**What this task involves:**
Please say which of the tests fail under the rule the poster currently uses in the forum thread about Parse::RecDescent.

**Source document:**
* Start *

Beefy Boxes and Bandwidth Generously Provided by pair Networks
Perl: the Markov chain saw
 
PerlMonks  

Parse::RecDescent and Dynamically Matched Subrule Repetition

by lhoward (Vicar)
on Jan 11, 2006 at 16:54 UTC ( [id://522495]=perlquestion: print w/replies, xml ) Need Help??

lhoward has asked for the wisdom of the Perl Monks concerning the following question:

I am dealing with a data format that has a Pascal string representation like element to it. i.e. an integer followed a number of elements indicated by the leading integer. I'd like to encapsulate this within a Parse::RecDescent grammar using some of the magic from dynamically matched rules together with subrule repetition, but can't get it to work. Any recommendations? Code is below.
#!/usr/bin/perl use strict; use warnings; use Test::More tests => 5; use Parse::RecDescent; my $p=Parse::RecDescent->new(q{ rec: int elem("$item[1]") int: /\d+/ elem: /\S+/ }); ok($p->rec('0')); ok($p->rec('1 foo')); ok($p->rec('2 foo bar')); ok(!$p->rec('1')); ok(!$p->rec('1 foo bar'));
For now I am using the equivalent of:
rec: int elem(s?)
but that doesn't provide the check I want (i.e. the 4th and 5th tests fail) and is slower than I think it would be if I could specify the exact number of items to match.

* End *

**Listed records:**
* Start *

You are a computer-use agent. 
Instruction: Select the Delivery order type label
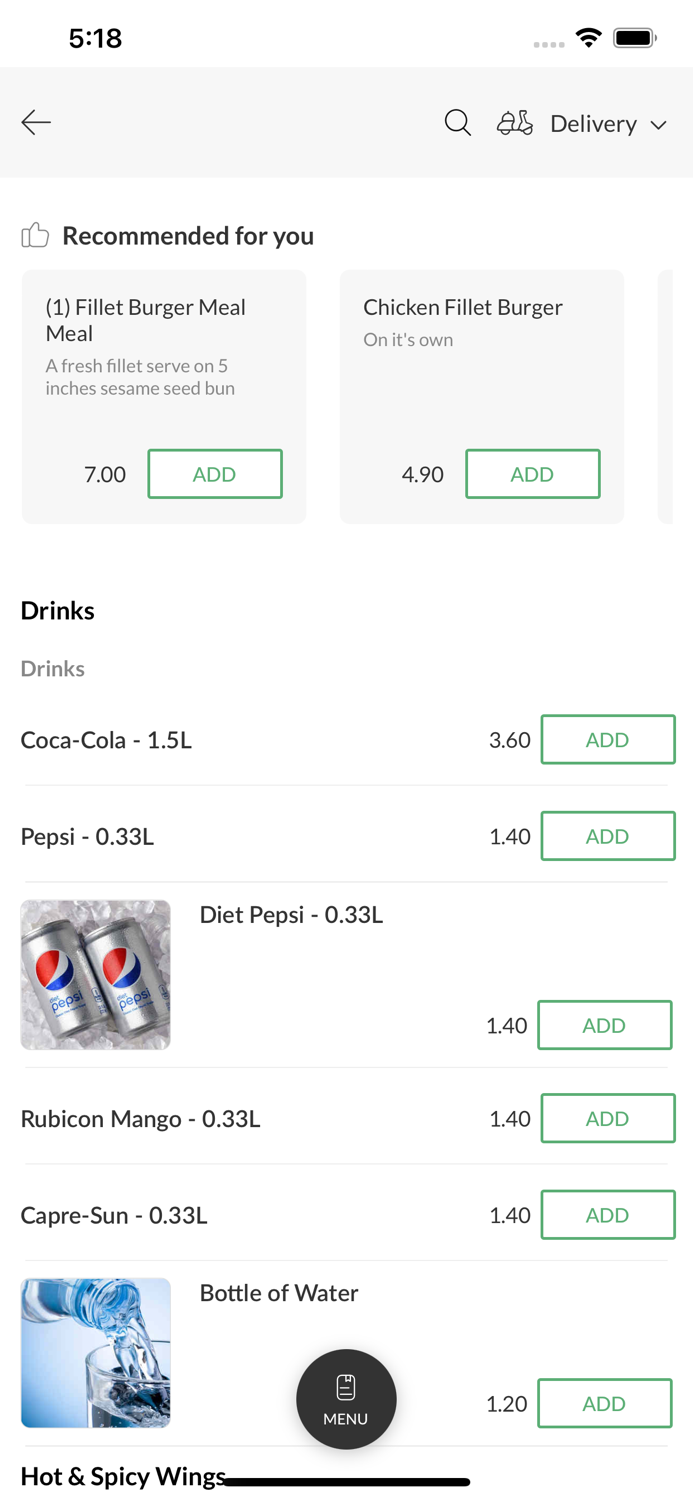593,124
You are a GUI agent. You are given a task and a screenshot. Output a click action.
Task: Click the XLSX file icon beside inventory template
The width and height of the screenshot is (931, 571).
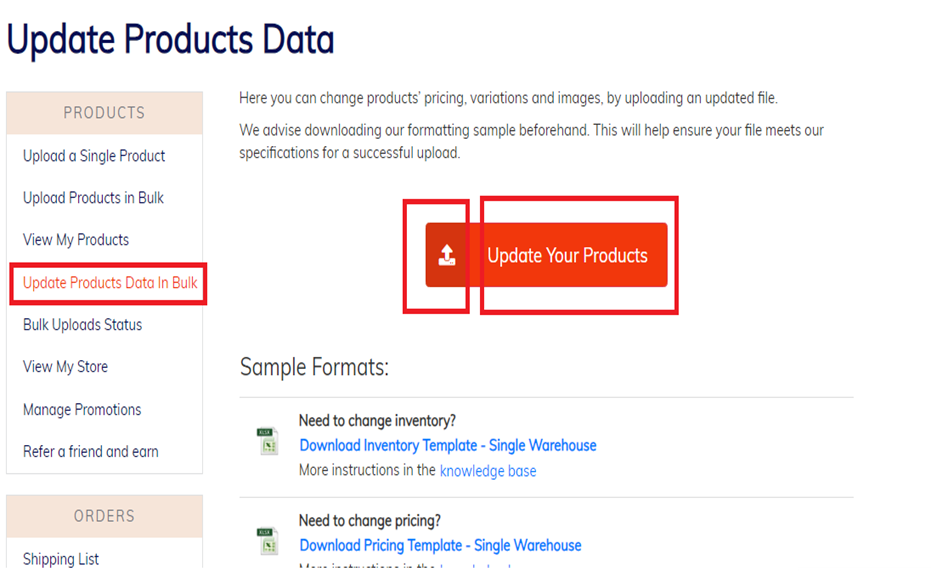(268, 441)
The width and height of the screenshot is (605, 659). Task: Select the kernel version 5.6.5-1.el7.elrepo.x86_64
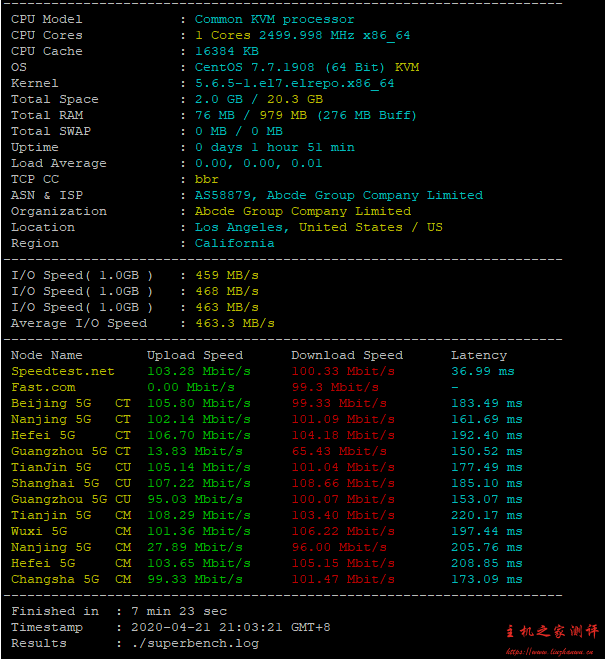tap(294, 83)
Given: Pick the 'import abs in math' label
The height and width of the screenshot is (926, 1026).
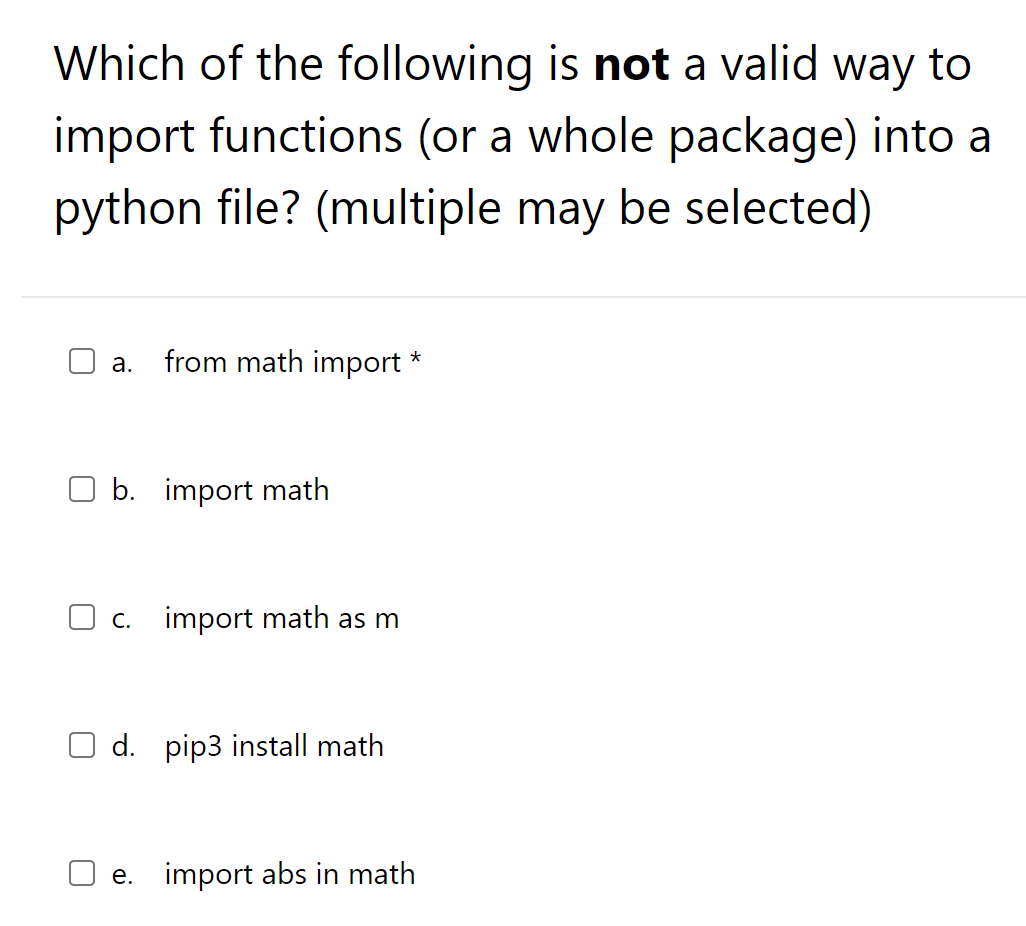Looking at the screenshot, I should point(289,874).
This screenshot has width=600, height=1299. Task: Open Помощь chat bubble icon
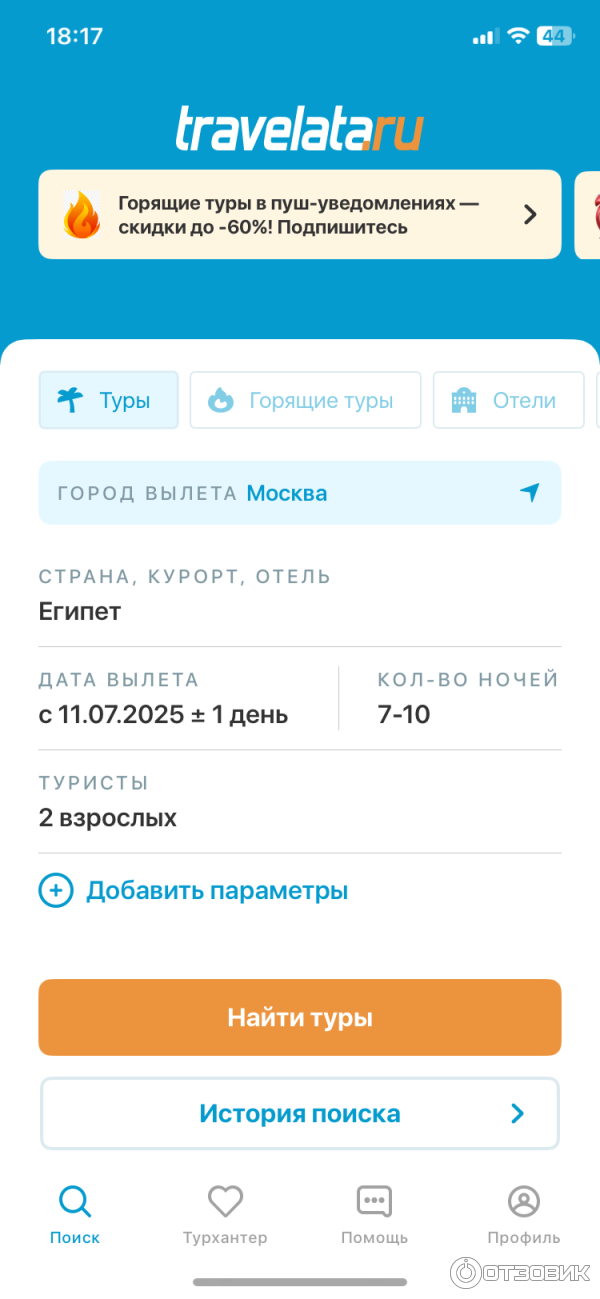pos(374,1201)
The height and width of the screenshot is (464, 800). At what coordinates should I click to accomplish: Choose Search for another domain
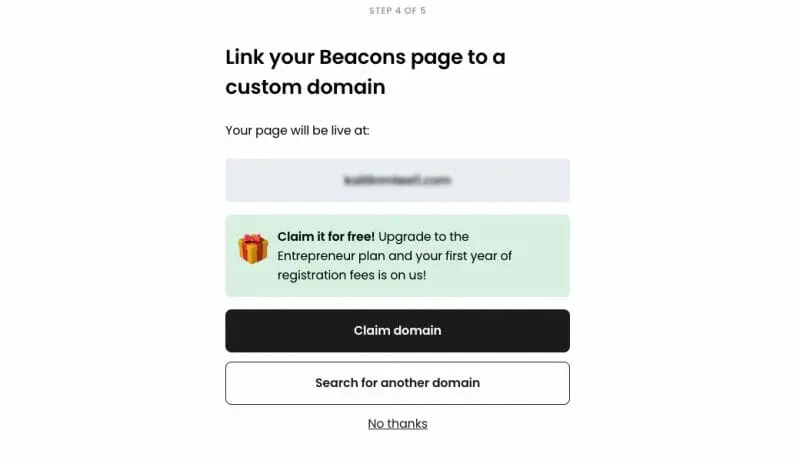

* End *

**Exercise solution:**
The 4th and 5th tests fail.